═══ SUPPLIED INFORMATION ═══

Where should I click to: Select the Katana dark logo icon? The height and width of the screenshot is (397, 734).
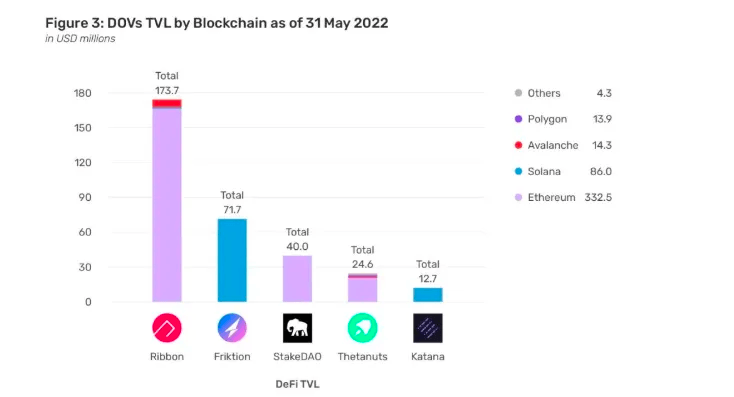coord(428,328)
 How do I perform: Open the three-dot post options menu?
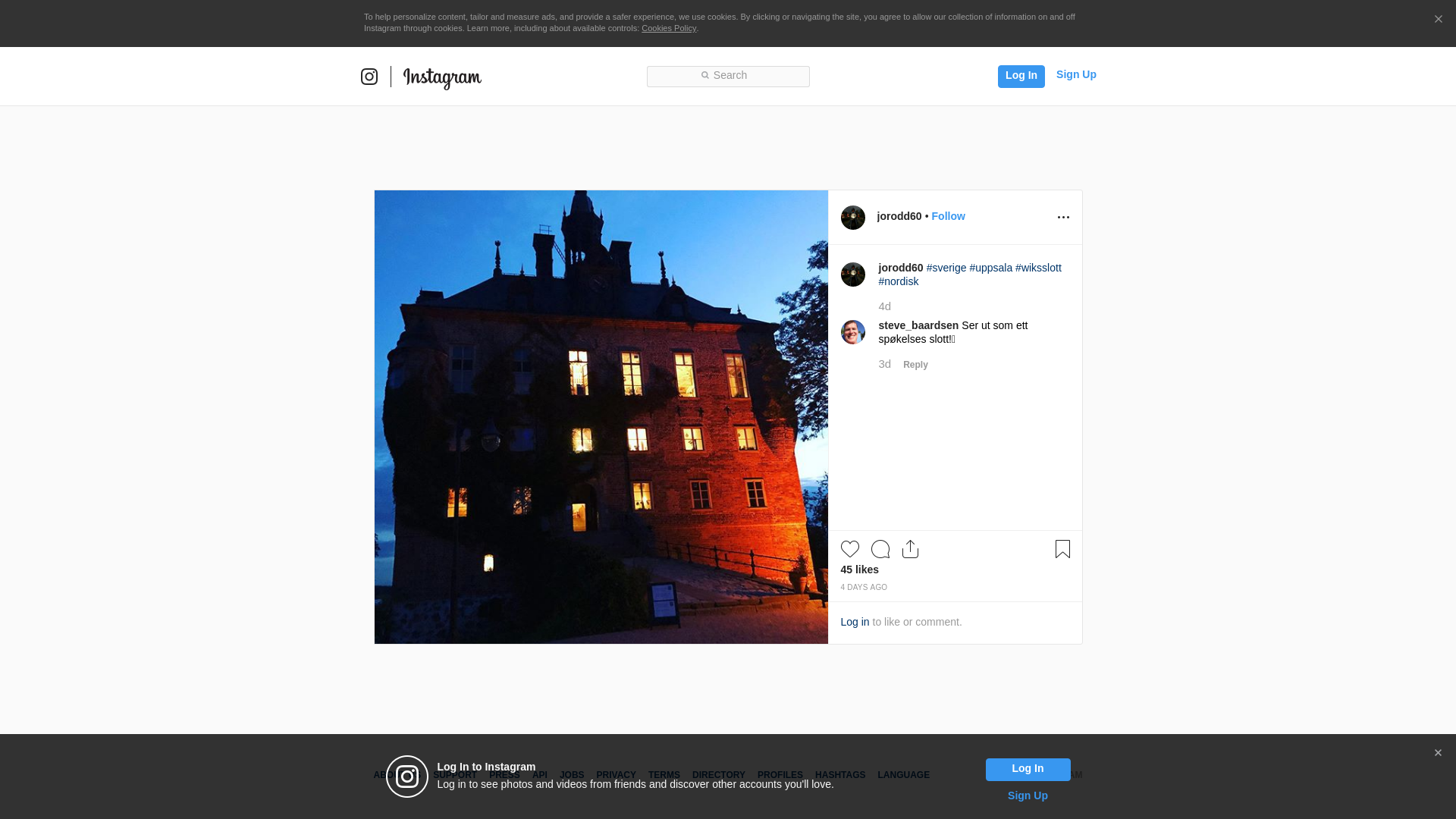tap(1063, 218)
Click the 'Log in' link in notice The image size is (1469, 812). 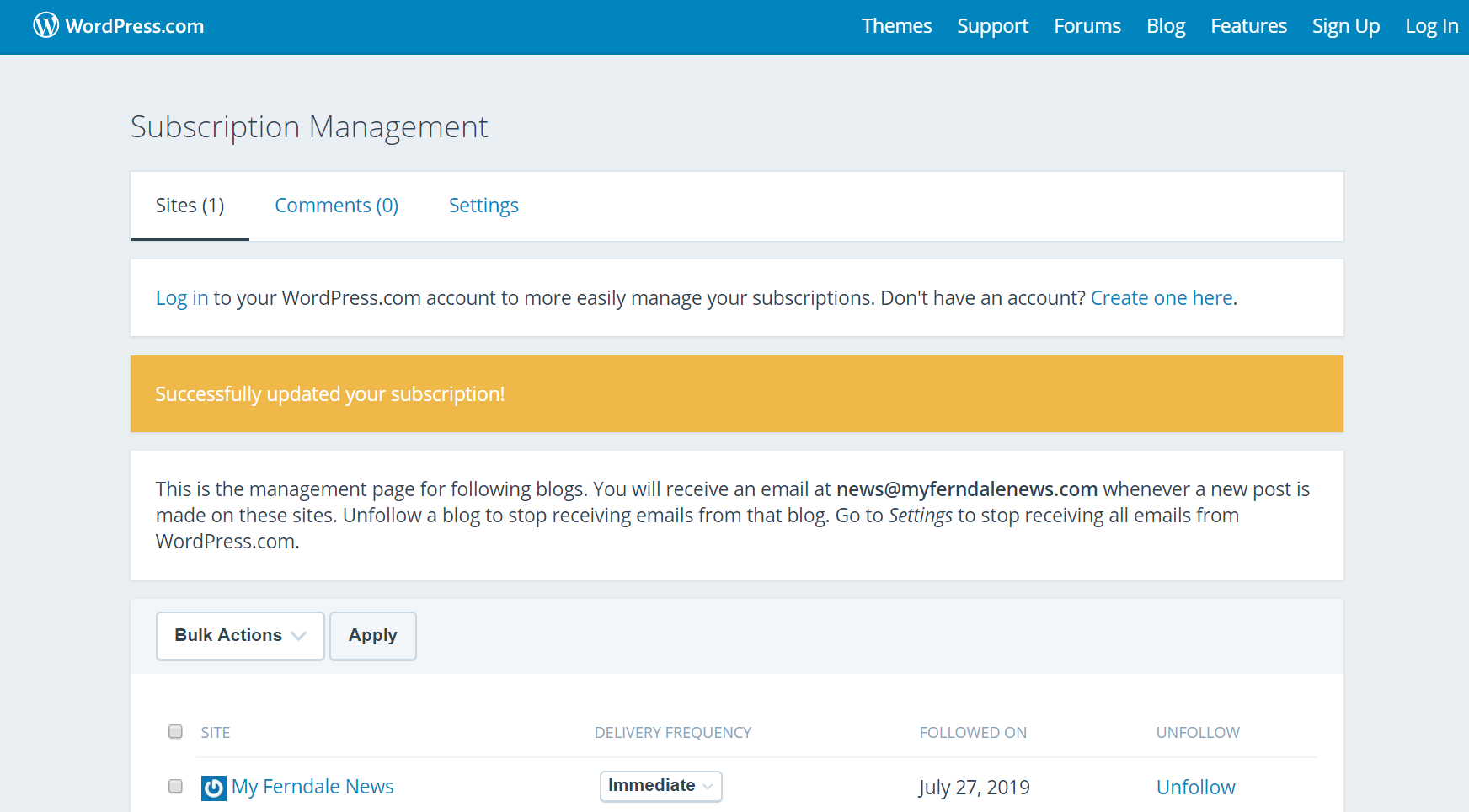coord(181,298)
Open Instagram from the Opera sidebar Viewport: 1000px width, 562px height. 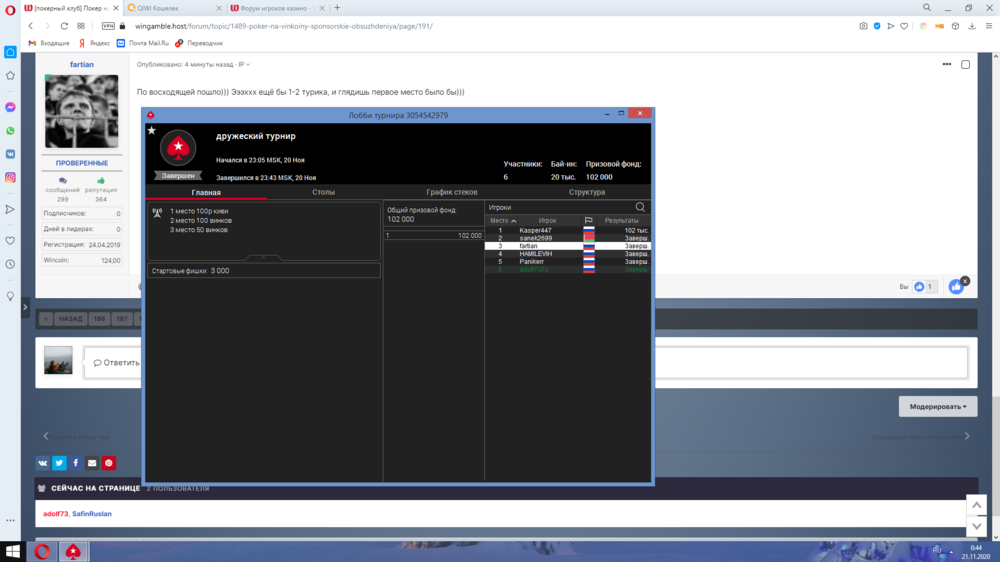(x=10, y=178)
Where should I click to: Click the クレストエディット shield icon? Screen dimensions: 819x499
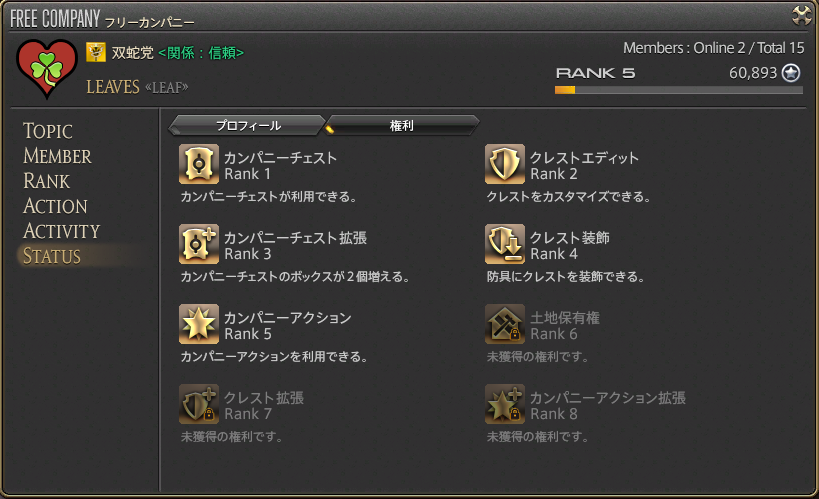pyautogui.click(x=505, y=164)
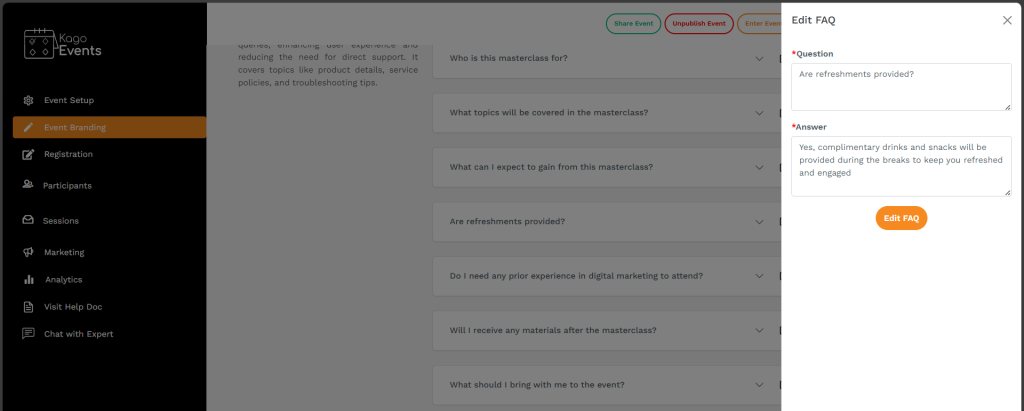
Task: Click the Registration edit icon
Action: [29, 154]
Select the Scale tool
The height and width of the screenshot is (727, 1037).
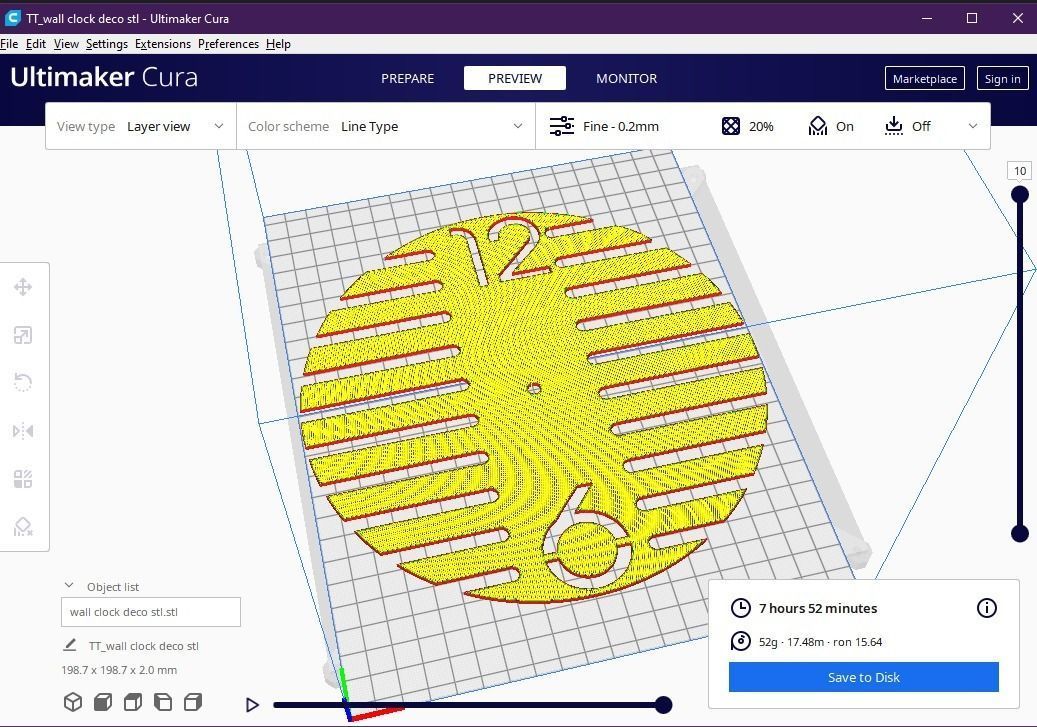[x=23, y=334]
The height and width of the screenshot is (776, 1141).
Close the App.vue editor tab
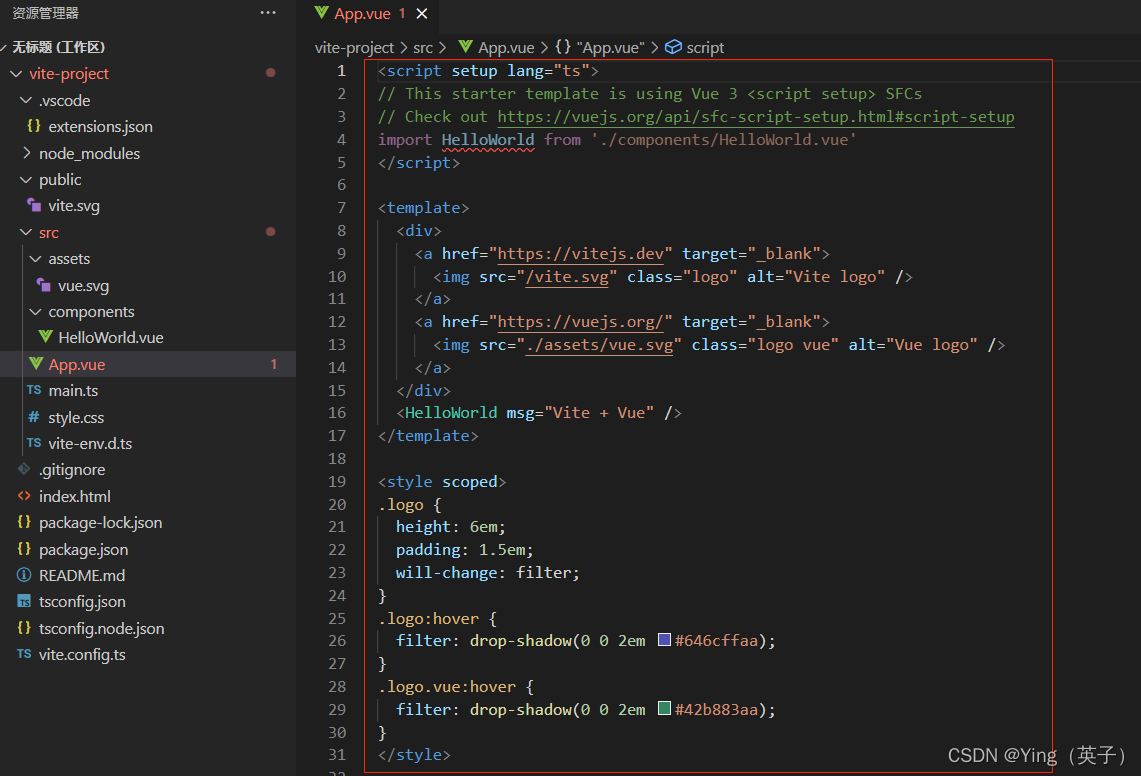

═══

Count the lines in the rows above that contain the string "icon", matching case exactly, and give only the number.

3